==== Supplied text

# War Mouth hole



## FishWalton (Jul 22, 2010)

Weather looked good for Walton County today so a partner and I went out after crappie in Black Creek. Tough, tough, fishing. 3 hours to catch 6 barely keepers. Then a run to Bishop Lake upper end. One crappie that was released. Nice weather, nice area, but could not get anything going. So back to Black Creek and another hole we had found a lot of fish earlier. Fished this differently with small spinner baits with minnow, but only caught a couple of warmouth. Switched to worms on the spinner baits and just jig with worm. Ended up with 33 warmouth and 1 gil in about 2 hours. What looked like a not good day turned out to be rather decent. The catch was brought home and given to an elderly needy couple. The husband had to give up fishing years ago and they love river fish. 
33 warmouth, 1 gil, 6 crappie. Not a bad day.


----------



## Splittine (Nov 24, 2007)

Dang, thats some fine eating for sure.


----------



## Garbo (Oct 2, 2007)

Dang. 

Those GoggleEye Show do Eat GOOD. I would like to share them with you.


----------



## jdhkingfisher (Aug 6, 2010)

is warmouth same as stump knocker??? they look the same


----------



## CatHunter (Dec 31, 2008)

nothing like giving a hard days catch away to some one who could use it more:thumbsup: i caught a few warmouths as well today wounder if there spawning or some thing, yes stump knocker is a warmouth


----------



## jdhkingfisher (Aug 6, 2010)

oh cool. didnt know for sure.


----------



## FishWalton (Jul 22, 2010)

A stumpknocker is a different fish than a warmouth. Here is a FWC link http://myfwc.com/WILDLIFEHABITATS/Freshwaterfish_SpottedSunfish.htm

This is the warmouth
http://myfwc.com/WILDLIFEHABITATS/Freshwaterfish_Warmouth.htm


----------



## FishWalton (Jul 22, 2010)

cathunter: Not sure if they are spawning or not, but they were concentrated in a small area. A boat pulled in within 25 feet of us and fished the same area but did not catch. They were fishing only jigs with no live worms. 
I have seen fish several times in the past in this spot but could never catch them. Today, we changed the presentation and it worked. They are pretty well clustered around heavy cover on the bottom in 12 to 15 ft. of water. We fished about one crank off the bottom.


----------



## CatHunter (Dec 31, 2008)

its funny you say that i found my warmouths in about 18 feet right next to a giant fallin tree i was tied up behind, the ones i got where all in the same spot..Thats tru to the spotted sunfish is called a stump knocker as well, i used to catch them in a small creek by my house when i was little, the state record warmouth was caught outta yellow river


----------



## Faithnfishin (Dec 5, 2010)

I know that older couple sure appreciated your kindness, sure you will be blessed again with a big catch, nice fish.


----------



## capt.joe (Feb 2, 2011)

Nice catch!! I just bought some property on the choctawhatchee. I cant wait to get home and start learning the river. I haven't freshwater fished in years.


----------



## jstblsd (Jul 6, 2010)

Nice catch! Awesome job blessing that couple with your catch it will return to you.


----------



## CountryFolksCanSurvive22 (Dec 3, 2010)

yes that state record warmouth was a true hoss...it was caught at the guest lake boat ramp by a man fishing off of the bank...those goggleeyes will be a fine meal!


----------



## screwballl (Feb 1, 2011)

Will have to share that spot with me.  I hope to get over that way now that I have a boat of my own to play with.


----------



## gbliz (Jan 13, 2011)

good people on this forum


----------

========
==== Extracted records

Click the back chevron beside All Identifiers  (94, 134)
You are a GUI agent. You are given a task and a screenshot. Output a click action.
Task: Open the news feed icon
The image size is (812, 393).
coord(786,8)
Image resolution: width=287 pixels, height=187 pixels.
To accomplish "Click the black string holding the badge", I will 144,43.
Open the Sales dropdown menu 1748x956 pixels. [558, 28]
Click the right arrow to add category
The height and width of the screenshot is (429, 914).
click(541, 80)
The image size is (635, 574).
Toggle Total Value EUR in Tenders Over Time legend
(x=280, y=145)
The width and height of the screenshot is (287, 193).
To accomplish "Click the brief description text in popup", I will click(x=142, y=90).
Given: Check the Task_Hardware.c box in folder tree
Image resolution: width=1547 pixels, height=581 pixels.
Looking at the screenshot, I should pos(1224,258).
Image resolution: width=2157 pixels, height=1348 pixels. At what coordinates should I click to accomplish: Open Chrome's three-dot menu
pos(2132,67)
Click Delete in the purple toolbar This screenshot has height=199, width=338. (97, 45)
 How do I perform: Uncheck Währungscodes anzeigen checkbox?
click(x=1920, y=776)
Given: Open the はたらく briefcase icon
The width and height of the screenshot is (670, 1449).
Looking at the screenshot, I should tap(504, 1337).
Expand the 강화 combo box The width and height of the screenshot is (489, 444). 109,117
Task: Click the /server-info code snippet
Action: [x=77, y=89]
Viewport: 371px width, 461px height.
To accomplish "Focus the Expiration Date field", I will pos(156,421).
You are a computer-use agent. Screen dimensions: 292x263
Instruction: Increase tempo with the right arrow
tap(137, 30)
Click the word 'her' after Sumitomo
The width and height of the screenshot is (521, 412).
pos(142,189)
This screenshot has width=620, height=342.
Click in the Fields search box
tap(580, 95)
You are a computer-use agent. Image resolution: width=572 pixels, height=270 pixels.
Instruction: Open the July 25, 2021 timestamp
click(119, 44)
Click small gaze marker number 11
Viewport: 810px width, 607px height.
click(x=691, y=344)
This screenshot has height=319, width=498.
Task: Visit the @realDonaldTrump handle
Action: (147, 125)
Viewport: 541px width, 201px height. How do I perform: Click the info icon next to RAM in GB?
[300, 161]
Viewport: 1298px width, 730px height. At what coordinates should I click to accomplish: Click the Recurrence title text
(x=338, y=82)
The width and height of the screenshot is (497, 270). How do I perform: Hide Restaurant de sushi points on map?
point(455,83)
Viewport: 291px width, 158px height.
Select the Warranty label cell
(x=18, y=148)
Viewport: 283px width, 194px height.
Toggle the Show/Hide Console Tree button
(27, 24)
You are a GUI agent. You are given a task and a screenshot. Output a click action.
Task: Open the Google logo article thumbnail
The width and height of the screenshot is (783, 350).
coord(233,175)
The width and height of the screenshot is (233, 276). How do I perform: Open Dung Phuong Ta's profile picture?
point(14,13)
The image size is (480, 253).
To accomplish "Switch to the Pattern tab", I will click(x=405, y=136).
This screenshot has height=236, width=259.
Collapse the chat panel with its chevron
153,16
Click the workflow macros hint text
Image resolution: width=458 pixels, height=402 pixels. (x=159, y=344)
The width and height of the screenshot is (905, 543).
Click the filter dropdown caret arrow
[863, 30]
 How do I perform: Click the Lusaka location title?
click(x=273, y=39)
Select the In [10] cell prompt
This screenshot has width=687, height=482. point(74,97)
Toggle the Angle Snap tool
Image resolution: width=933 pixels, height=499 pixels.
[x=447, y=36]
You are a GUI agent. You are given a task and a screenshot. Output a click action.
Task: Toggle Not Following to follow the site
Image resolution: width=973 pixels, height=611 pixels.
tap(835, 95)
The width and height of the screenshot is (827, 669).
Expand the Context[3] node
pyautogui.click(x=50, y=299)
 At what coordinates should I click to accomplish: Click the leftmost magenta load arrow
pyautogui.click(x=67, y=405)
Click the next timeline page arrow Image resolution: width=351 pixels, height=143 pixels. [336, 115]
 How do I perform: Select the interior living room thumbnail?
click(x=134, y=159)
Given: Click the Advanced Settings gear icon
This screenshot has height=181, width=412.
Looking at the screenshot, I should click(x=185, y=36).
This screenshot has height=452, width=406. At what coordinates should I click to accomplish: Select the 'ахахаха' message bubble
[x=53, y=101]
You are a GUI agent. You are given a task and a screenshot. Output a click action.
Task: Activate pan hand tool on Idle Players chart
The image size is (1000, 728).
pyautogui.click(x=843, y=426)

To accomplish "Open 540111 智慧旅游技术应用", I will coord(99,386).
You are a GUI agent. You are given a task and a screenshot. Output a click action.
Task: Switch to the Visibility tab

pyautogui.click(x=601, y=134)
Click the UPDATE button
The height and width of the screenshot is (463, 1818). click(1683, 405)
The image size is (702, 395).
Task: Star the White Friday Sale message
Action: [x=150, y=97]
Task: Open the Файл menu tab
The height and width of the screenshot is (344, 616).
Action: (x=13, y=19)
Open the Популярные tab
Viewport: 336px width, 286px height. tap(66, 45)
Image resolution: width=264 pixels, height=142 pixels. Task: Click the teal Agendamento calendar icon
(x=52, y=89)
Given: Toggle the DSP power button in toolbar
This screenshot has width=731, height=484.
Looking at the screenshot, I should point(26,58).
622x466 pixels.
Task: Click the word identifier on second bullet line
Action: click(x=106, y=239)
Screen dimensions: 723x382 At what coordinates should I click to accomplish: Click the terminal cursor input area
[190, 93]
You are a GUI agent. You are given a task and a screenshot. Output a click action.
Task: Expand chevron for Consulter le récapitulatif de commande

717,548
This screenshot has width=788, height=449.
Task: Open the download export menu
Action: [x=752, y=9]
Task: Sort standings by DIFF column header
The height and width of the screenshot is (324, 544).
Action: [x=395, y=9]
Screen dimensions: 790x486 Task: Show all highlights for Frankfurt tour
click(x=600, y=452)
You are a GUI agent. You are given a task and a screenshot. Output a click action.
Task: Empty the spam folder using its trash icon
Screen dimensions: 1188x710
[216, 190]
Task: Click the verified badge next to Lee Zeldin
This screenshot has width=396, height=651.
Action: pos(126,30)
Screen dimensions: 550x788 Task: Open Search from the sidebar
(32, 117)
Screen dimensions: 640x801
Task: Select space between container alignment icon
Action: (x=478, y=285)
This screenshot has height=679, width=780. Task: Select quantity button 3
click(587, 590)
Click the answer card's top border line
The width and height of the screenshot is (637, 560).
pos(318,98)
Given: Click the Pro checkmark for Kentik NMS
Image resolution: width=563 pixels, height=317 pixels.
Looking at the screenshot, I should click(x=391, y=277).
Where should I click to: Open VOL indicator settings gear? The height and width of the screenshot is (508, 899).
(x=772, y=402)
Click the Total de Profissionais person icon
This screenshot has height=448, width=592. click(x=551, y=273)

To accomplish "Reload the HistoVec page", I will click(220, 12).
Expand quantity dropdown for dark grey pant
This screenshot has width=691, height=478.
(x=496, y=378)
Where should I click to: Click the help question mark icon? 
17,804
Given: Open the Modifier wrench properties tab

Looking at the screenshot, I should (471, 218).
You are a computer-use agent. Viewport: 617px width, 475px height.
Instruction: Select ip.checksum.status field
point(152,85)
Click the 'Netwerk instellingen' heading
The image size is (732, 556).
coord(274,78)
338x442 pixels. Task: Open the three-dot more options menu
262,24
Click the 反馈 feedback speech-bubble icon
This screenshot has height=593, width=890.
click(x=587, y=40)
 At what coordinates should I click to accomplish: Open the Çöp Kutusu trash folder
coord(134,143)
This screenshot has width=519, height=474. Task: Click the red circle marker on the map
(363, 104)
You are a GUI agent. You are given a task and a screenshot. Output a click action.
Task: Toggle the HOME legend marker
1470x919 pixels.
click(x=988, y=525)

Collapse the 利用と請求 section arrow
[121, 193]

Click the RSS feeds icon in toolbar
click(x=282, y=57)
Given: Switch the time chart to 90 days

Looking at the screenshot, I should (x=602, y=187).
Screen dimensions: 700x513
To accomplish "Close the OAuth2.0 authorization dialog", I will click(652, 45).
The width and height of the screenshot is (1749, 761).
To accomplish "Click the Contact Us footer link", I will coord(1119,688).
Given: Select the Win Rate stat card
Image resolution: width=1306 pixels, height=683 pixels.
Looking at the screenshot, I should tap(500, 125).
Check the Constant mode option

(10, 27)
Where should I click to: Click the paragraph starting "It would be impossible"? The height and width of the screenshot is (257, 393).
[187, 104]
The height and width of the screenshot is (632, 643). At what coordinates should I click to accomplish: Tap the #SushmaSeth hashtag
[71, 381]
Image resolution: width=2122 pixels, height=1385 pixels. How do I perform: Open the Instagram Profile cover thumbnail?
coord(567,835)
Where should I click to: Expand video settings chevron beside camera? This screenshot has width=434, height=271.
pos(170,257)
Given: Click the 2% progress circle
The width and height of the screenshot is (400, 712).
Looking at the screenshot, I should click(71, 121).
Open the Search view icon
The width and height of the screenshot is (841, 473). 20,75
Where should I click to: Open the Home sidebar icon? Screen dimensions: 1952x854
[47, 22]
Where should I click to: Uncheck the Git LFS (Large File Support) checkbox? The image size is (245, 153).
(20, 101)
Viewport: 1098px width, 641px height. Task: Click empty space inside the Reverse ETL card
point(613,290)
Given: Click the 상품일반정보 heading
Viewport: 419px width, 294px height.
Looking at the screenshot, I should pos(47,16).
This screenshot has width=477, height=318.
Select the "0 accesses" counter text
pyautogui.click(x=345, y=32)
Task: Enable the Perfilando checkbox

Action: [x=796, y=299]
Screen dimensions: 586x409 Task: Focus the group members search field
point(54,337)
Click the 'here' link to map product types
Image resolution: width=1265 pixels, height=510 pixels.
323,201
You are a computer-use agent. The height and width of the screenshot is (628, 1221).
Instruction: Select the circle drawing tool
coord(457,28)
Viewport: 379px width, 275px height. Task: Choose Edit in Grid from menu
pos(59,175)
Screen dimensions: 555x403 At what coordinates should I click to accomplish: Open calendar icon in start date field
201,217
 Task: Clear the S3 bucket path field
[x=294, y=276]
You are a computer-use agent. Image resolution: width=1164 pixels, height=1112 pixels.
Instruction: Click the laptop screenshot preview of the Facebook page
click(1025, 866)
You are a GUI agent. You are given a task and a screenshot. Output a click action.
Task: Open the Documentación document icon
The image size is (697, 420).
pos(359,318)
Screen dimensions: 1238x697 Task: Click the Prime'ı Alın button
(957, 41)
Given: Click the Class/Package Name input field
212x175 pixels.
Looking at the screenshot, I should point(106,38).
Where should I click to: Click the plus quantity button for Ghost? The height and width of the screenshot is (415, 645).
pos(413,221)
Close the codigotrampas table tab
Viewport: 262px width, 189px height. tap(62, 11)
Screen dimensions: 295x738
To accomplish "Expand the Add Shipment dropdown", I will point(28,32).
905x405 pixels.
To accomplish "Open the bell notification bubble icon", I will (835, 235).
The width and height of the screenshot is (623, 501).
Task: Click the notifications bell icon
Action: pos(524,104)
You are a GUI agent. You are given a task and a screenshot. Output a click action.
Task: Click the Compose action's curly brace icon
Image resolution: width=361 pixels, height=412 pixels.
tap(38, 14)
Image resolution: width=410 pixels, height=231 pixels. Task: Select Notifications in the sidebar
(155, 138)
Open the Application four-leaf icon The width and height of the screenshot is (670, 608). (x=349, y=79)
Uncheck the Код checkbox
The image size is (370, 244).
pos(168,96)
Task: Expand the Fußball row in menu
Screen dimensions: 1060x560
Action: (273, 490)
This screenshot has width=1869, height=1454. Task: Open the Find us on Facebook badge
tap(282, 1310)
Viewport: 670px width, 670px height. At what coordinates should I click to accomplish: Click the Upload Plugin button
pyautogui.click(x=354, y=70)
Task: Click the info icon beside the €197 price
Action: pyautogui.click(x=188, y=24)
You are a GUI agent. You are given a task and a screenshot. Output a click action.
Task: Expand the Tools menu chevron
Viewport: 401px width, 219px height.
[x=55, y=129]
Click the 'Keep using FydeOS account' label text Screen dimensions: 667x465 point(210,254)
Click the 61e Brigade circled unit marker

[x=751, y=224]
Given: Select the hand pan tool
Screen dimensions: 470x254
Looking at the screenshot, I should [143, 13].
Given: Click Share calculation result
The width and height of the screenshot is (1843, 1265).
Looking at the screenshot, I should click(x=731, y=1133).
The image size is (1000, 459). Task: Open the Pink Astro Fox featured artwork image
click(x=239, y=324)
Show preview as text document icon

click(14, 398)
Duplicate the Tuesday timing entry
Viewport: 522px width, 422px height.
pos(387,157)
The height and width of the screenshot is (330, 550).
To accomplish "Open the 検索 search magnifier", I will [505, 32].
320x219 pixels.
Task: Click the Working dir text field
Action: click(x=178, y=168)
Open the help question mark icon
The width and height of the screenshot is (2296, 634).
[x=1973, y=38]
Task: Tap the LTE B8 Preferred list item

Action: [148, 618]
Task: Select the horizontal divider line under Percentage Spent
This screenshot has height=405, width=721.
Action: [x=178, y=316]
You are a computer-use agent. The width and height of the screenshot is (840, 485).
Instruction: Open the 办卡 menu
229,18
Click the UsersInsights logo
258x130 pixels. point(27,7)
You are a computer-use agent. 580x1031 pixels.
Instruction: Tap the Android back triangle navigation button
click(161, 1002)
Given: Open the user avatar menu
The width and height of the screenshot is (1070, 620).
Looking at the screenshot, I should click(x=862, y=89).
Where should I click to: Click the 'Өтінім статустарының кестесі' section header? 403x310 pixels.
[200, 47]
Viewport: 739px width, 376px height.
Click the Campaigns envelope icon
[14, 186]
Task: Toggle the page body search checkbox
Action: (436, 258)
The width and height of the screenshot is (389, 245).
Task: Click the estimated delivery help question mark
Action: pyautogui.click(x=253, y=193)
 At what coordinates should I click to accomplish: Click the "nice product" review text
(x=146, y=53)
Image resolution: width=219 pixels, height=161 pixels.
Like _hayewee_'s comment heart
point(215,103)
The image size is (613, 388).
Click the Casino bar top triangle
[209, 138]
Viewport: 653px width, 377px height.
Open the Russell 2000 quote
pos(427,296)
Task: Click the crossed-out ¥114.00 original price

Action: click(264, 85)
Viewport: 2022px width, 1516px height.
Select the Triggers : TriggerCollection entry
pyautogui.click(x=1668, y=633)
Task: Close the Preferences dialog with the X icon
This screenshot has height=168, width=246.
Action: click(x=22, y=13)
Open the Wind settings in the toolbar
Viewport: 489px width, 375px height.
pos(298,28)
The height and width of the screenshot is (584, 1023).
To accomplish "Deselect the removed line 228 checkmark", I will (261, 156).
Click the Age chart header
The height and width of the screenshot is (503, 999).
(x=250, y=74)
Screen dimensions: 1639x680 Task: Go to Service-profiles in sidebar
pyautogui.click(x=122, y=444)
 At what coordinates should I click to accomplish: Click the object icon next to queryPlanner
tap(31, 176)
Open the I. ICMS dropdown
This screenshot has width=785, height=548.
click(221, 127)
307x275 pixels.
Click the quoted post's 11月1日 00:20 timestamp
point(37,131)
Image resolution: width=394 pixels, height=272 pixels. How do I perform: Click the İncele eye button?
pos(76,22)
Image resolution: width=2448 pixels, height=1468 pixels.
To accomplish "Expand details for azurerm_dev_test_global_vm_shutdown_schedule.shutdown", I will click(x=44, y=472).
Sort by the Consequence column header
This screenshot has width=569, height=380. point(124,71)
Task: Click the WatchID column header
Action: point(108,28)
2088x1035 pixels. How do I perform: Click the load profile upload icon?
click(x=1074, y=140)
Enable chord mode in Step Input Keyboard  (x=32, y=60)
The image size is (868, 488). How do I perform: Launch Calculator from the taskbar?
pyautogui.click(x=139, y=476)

========

Exercises
[A] From the warmouth fishing thread, write out the passage starting at "## CountryFolksCanSurvive22 (Dec" and ending at "to play with.".
[B] In the warmouth fishing thread, turn the paragraph beginning "Weather looked good for Walton County today" into a bulleted list that keeps its main facts.
[C] Translate this sentence from the warmouth fishing thread into Spanish: "They are pretty well clustered around heavy cover on the bottom in 12 to 15 ft. of water."

Replies
[A]
## CountryFolksCanSurvive22 (Dec 3, 2010)

yes that state record warmouth was a true hoss...it was caught at the guest lake boat ramp by a man fishing off of the bank...those goggleeyes will be a fine meal!


----------



## screwballl (Feb 1, 2011)

Will have to share that spot with me.  I hope to get over that way now that I have a boat of my own to play with.

[B]
- With good weather in Walton County, the poster and a partner went after crappie in Black Creek.
- Three hours of tough fishing produced 6 barely keeper crappie.
- At the upper end of Bishop Lake they caught one crappie and released it.
- Back in Black Creek, they fished another hole where they had earlier found a lot of fish.
- Small spinner baits with minnow caught only a couple of warmouth.
- After switching to worms on the spinner baits and a plain jig with worm, they caught 33 warmouth and 1 gil in about 2 hours.
- A day that had looked poor turned out fairly decent.
- The catch went to an elderly needy couple who love river fish. The husband had given up fishing years ago.

[C] Están bastante agrupados alrededor de cobertura densa en el fondo, en 12 a 15 pies de agua.